Mouawad : Violence, Poésie et le Monolithe du Destin
Wajdi Mouawad réussit avec une intelligence rare à ancrer la tragédie dans une esthétique résolument contemporaine, tout en respectant l'essence même de l'œuvre de Gluck. La scène d'ouverture, se déroulant dans un musée, soulève des questions brûlantes sur la spoliation des œuvres d'art et la fragilité de notre héritage culturel. Puis, la barbarie originelle du mythe éclate avec une force viscérale, nous rappelant la part d'ombre qui sommeille en chacun de nous. Le monolithe imaginé par Emmanuel Clolus devient un lieu de sacrifices sanglants, de passions dévorantes, un symbole puissant de la fatalité. Et que dire des costumes d'Emmanuelle Thomas, notamment ceux des Érinyes? D'une beauté sombre et inquiétante, ils contribuent à créer une atmosphère oppressante, presque suffocante.
En tant que Thoas, j'ai particulièrement apprécié la manière dont Mouawad a exploré la complexité de mon personnage. Thoas n'est pas simplement un roi barbare sanguinaire; c'est avant tout un homme rongé par la peur, le doute et le désespoir. Un rôle passionnant à incarner!
- La Mise en Scène: Une fusion harmonieuse de classicisme et de modernité, des images saisissantes et une direction d'acteurs précise et intense.
- Le Décor: Un monolithe impressionnant symbolisant la puissance du destin et la vulnérabilité humaine.
- Les Costumes: Un travail remarquable, notamment ceux des Érinyes, incarnant culpabilité et vengeance.
Tamara Bounazou : Une Iphigénie Incandescente
Tamara Bounazou est tout simplement une révélation! Sa voix d'une pureté cristalline sublime l'émotion à vif de son personnage. Son interprétation est déchirante, notamment dans le fameux "Ô malheureuse Iphigénie!", qui m'a personnellement ému aux larmes à chaque représentation.

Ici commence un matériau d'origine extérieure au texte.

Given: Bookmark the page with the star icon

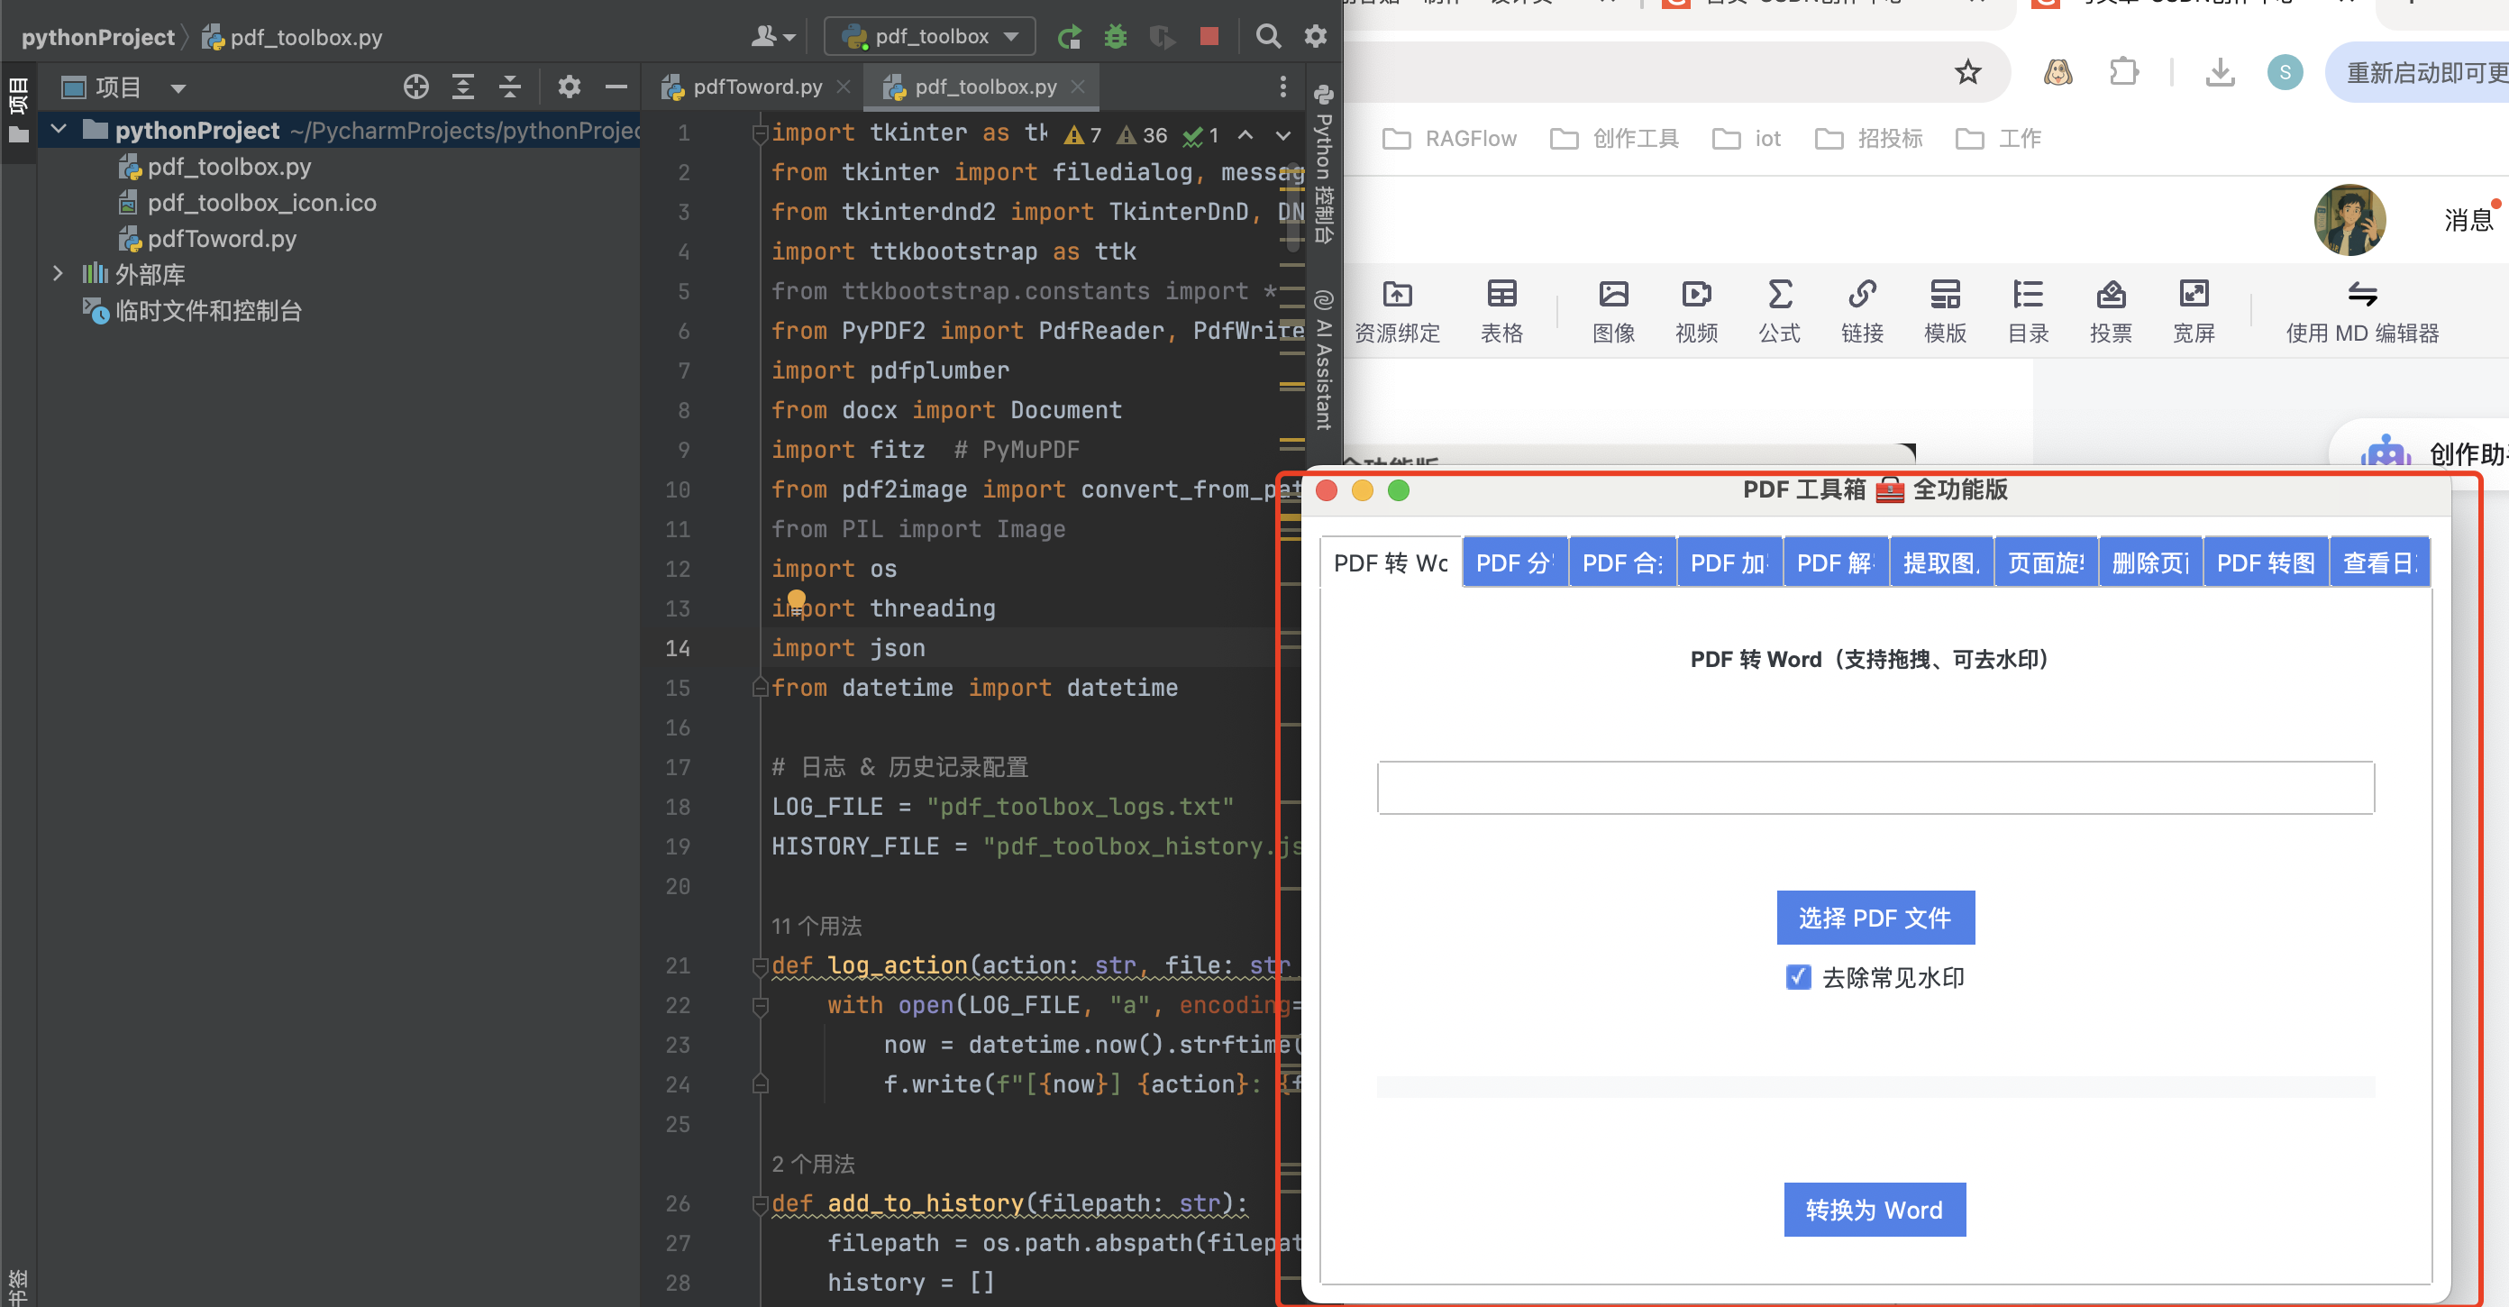Looking at the screenshot, I should 1967,72.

Elle incarne le rôle avec une intensité rare, faisant d'elle une Iphigénie inoubliable.
Un Plateau Vocal d'Exception
Quel bonheur et quel honneur de partager la scène avec de tels talents!
- Theo Hoffman (Oreste): Un Oreste touchant au plus profond de l'âme, à la voix chaude et puissante. Son désespoir était palpable, presque insoutenable.

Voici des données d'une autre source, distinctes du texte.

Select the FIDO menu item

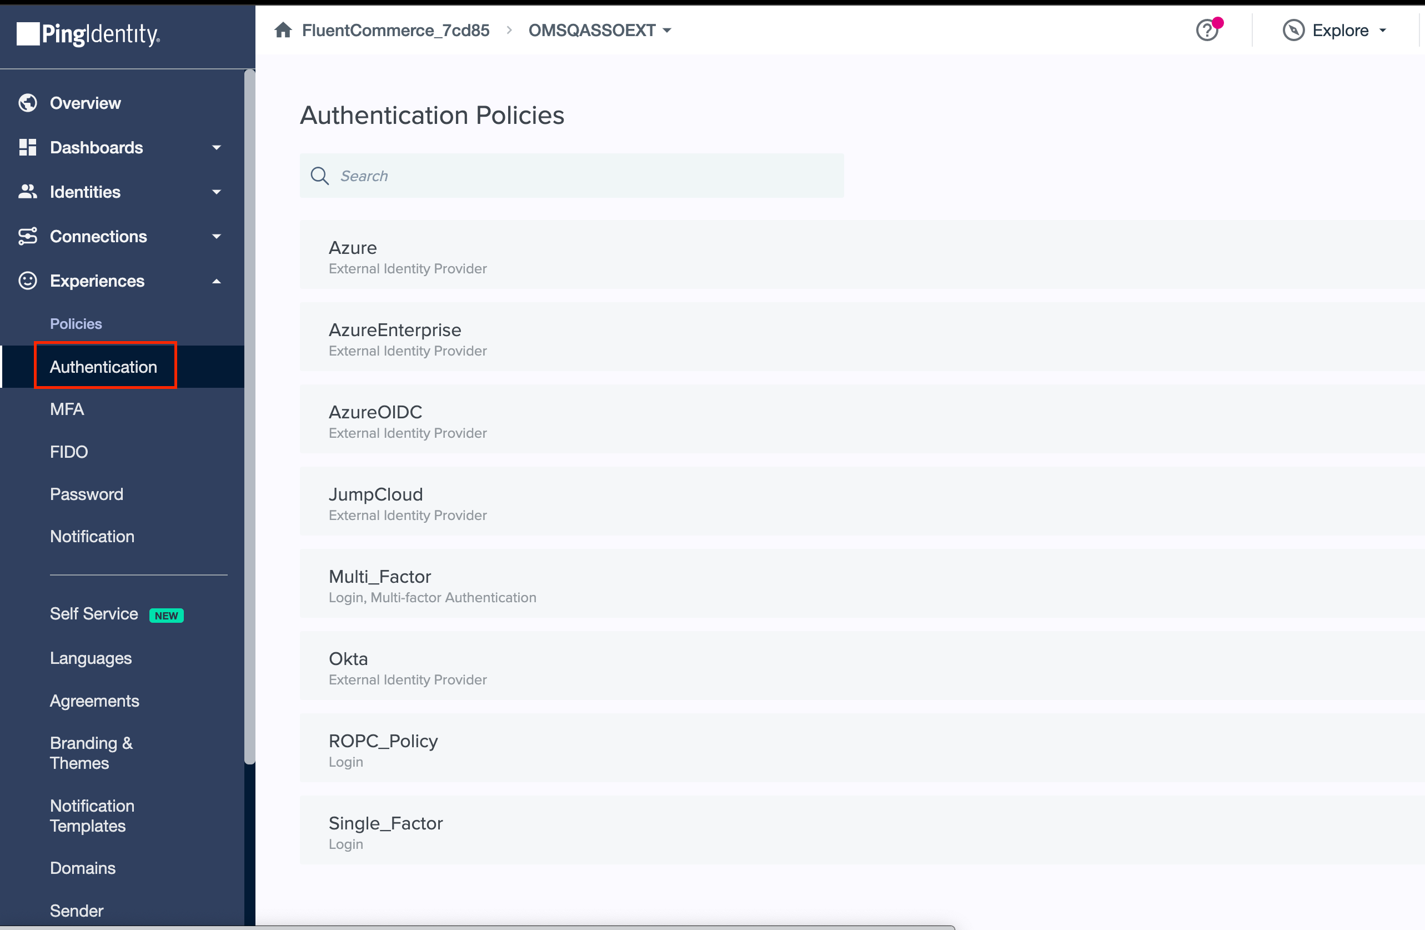(69, 452)
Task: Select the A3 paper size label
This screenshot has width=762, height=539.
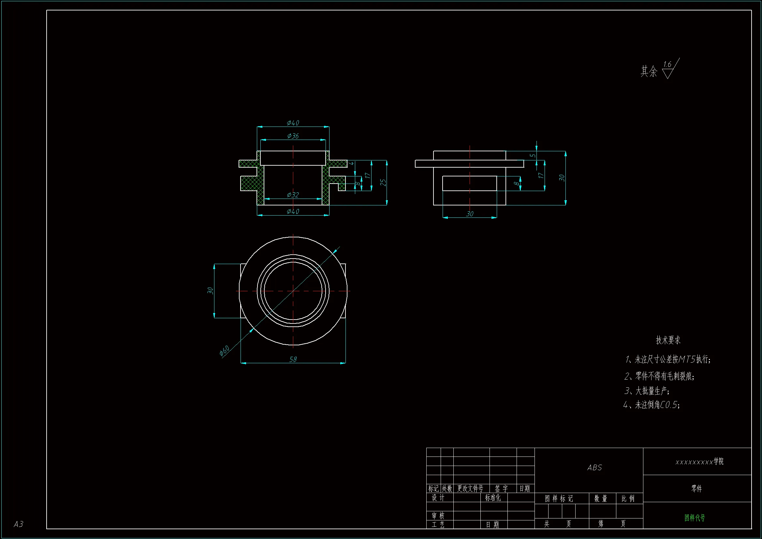Action: [19, 524]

- Philippe Talbot (Pylade): Un Pylade fidèle et émouvant, bien qu'un peu en retrait dans son air "Divinité des grandes âmes".
- Jean-Fernand Setti (Thoas): Un Thoas... comment dire? Terrifiant, paraît-il! J'ai cherché à explorer la part d'ombre et de lumière de ce personnage complexe, et j'espère avoir réussi à vous faire frissonner (un peu!).
- Les Seconds Rôles: Léontine Maridat-Zimmerlin (Diane), Fanny Soyer (Prêtresse) et Lysandre Châlon (un baryton prometteur) ont complété avec brio cette distribution exceptionnelle.
Langrée et Le Consort : Une Direction Inspirée
Louis Langrée, à la tête de l'Ensemble Le Consort, insuffle à la partition une énergie et une passion absolument extraordinaires. Sa direction est précise, sensible et profondément respectueuse de l'œuvre de Gluck. On sent son engagement total dans ce projet, et cela se traduit dans chaque mesure. Un grand bravo également au chœur Les Éléments, préparé avec brio par Joël Suhubiette, pour son engagement et sa présence scénique.
En Conclusion : Un Spectacle Incontournable
Cette Iphigénie en Tauride est, à mon sens, une réussite totale. Une production audacieuse, intelligente et bouleversante qui marquera durablement les esprits. Courez-y! Et si vous le pouvez, ne manquez surtout pas les dernières représentations qui seront dirigées par le talentueux Théotime Langlois de Swarte! Vous ne le regretterez absolument pas. C'est une expérience à vivre intensément, une plongée au cœur de l'humain dans toute sa complexité et sa beauté.